Due to the design as a prospective observational study, group sizes differed significantly. While 3063 participants responded to the first survey with SARS-CoV-2 vaccination, this number increased to a total of 9613 participants in the follow-up survey. For the comparator vaccinations, by contrast, responses were only by 203 (short-term survey), 337 (long-term survey) and 378 participants (follow-up survey), respectively. This pronounced difference makes comparisons of adverse events with a very low incidence particularly difficult, even more so because the survey was powered for an event rate of 0.1%. Therefore, we performed a multivariate logistic regression to consider the different vaccination recommendations with regard to gender and age, as descriptive results may not be transferable to the German population as a whole. Secondly, resulting from the limited number of participants who had received one of the comparator vaccinations, we opted to combine the corresponding group. Consequently, this group comprised above all, though not exclusively, adjuvanted inactivated vaccines for which greater reactogenicity has been reported [53]. Thus, we performed a subgroup analysis focusing on participants with influenza vaccination only. This analysis did not reveal significant changes in the odds ratios of reporting local or systemic reactions, as well as outpatient and inpatient consultations.

Participants in our survey tended to be younger than would be expected based on vaccination recommendations, presumably due to an age-related digital divide in the sense of a selection bias. As higher reactogenicity after vaccination against SARS-CoV-2 in younger patients has been reported before [54], we assume that we tend to overestimate the reactogenicity of some vaccinations. However, we could hardly find any data on age-related reactogenicity after other than SARS-CoV-2 vaccinations. We also consider the possibility of survivor bias, which means that very rare but fatal health problems may be underrepresented in our data.

One of the strengths of the survey is the reporting of adverse events by the participants themselves, i.e. patient-reported outcome measures. As the data basis does not consist of medical reports but of self-reports, this survey allows for a direct and unmediated comparison of the frequency of reactions and medical consultations. However, due to this direct reporting by patients, it must be considered that non-response bias might lead to a skewing of the results and are therefore subject to uncertainty.

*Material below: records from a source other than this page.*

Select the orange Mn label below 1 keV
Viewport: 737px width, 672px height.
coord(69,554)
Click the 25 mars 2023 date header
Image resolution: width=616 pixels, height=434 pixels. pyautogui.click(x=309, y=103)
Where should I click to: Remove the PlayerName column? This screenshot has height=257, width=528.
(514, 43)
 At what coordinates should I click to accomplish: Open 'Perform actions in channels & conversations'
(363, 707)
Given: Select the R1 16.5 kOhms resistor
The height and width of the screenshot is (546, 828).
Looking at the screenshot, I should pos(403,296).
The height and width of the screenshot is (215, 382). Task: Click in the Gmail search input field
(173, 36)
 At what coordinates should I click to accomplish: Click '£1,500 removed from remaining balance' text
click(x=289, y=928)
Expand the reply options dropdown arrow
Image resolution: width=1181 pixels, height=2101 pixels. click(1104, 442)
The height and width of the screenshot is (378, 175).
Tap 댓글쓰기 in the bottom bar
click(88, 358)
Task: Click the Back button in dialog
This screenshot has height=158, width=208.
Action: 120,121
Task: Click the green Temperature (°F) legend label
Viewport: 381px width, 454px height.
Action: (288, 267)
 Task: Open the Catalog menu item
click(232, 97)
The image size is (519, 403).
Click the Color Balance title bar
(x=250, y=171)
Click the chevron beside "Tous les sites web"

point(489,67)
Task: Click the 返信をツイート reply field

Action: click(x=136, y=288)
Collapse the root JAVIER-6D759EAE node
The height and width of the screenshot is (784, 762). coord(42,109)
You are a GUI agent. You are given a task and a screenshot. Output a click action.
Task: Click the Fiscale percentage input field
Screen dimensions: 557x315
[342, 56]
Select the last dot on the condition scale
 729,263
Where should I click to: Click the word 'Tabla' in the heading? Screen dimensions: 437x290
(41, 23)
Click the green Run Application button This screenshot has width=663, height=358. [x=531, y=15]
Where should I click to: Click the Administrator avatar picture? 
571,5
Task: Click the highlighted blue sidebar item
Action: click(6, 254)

Participants in the SARS-CoV-2 vaccination group were more likely to report local and systemic side effects 14 days after their vaccination than those in the comparator group. However, 16 weeks later, there was no higher reporting of seeking medical consultations in the SARS-CoV-2 vaccination group. Patients who had received ChAdOx1 at least once even reported significantly fewer outpatient and inpatient consultations than the comparator group. Adverse events and medical consultations were reported significantly more frequently by women, younger people and people with pre-existing medical conditions.